# BRIEF A:
Copy the passage from the Lepiota harithaka article word for word, starting at the words "Lepiota harithaka is" and ending after the words "among bamboo roots.".
# BRIEF B:
Answer these questions from the Lepiota harithaka article.
(i) Where was the type collection made?
(ii) What color is the spore print?
(iii) Among what do the fruit bodies grow?

# TEXT SEGMENT:
BEGIN

Lepiota harithaka

Scientific classification
- Domain: Eukaryota
- Kingdom: Fungi
- Division: Basidiomycota
- Class: Agaricomycetes
- Order: Agaricales
- Family: Agaricaceae
- Genus: Lepiota
- Species: L. harithaka
- Binomial name: Lepiota harithaka T.K.A.Kumar & Manim. (2009)

= Lepiota harithaka =

- Genus: Lepiota
- Species: harithaka
- Authority: T.K.A.Kumar & Manim. (2009)

Species of fungus

Lepiota harithaka is an agaric mushroom of the genus Lepiota in the order Agaricales. It was described as new to science in 2009. Found in Kerala State, India, fruit bodies of the fungus grow on the ground among bamboo roots.

==Taxonomy==
The species was first described in 2009 in the journal Mycotaxon. The type collection was made on the campus of the University of Calicut in June, 2006. The specific epithet harithaka derives from the Sanskrit name for "greenish".

==Description==
The fruit bodies have caps that are initially convex, before flattening out or becoming slightly depressed, often with a blunt umbo. The cap diameter reaches 2–3.5 cm in diameter. Its dull white surface is covered with brown fibrillose small scales that are most numerous in the center and diminish approaching the cap margin. The cap margin is initially curved inward before straightening out in age. The pale yellow gills are free from attachment to the stem. They are crowded together, and interspersed with 8–9 tiers of lamellulae (short gills). Viewed with a hand lens, the gill edges appear fringed. The stem is roughly cylindrical, often with thicker, somewhat bulbous base. Measuring 4.3–7.2 cm long by 2–4 mm thick (expanding to up to 6 mm at the base), the stem is hollow, and has a smooth, fibrillose surface. A membranous, whitish ring is located on the upper portion of the stem, but it does not last long before disintegrating. The whitish flesh is up to 0.5 cm thick at the center of the cap, and lacks any distinct odor. All parts of the mushroom will stain a greyish-green color if handled.

Lepiota harithaka produces a yellowish white spore print. Spores are roughly elliptical to almond-shaped, hyaline (translucent) and measure 5–7 by 3–4 μm. The spore are smooth, thick-walled (up to 1 μm), and contain refractive oil droplets. The basidia (spore-bearing cells) are cylindrical to club-shaped, hyaline to pale green, four-spored with sterigmata up to 5 μm long, and measure 14–20 by 5–7 μm. Cheilocystidia (cystidia on the gill edge) are crowded, typically club-shaped, and measure 20–39 by 7–21 μm; there are no cystidia on the gill faces (pleurocystidia). The cheilocystidia contain crystalline granules. Clamp connections are absent from the hyphae.

==Habitat and distribution==
The fruit bodies of Lepiota harithaka grow singly or scattered on the ground among bamboo roots, both dead and living. The species has been recorded only from the type locality in the Malappuram District of Kerala State in India.

END

# MATERIAL PROVIDED:
BEGIN

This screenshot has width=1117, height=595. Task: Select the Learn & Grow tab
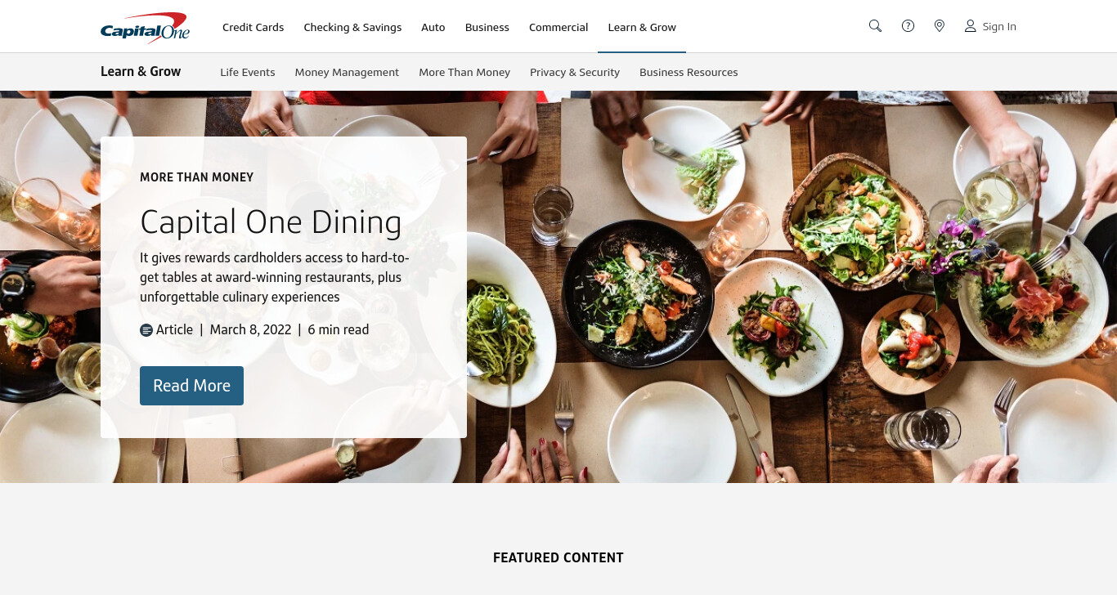[642, 27]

END

# EXERCISE SOLUTION A:
Lepiota harithaka is an agaric mushroom of the genus Lepiota in the order Agaricales. It was described as new to science in 2009. Found in Kerala State, India, fruit bodies of the fungus grow on the ground among bamboo roots.

# EXERCISE SOLUTION B:
(i) On the campus of the University of Calicut, in June 2006.
(ii) Yellowish white.
(iii) Among bamboo roots, both dead and living.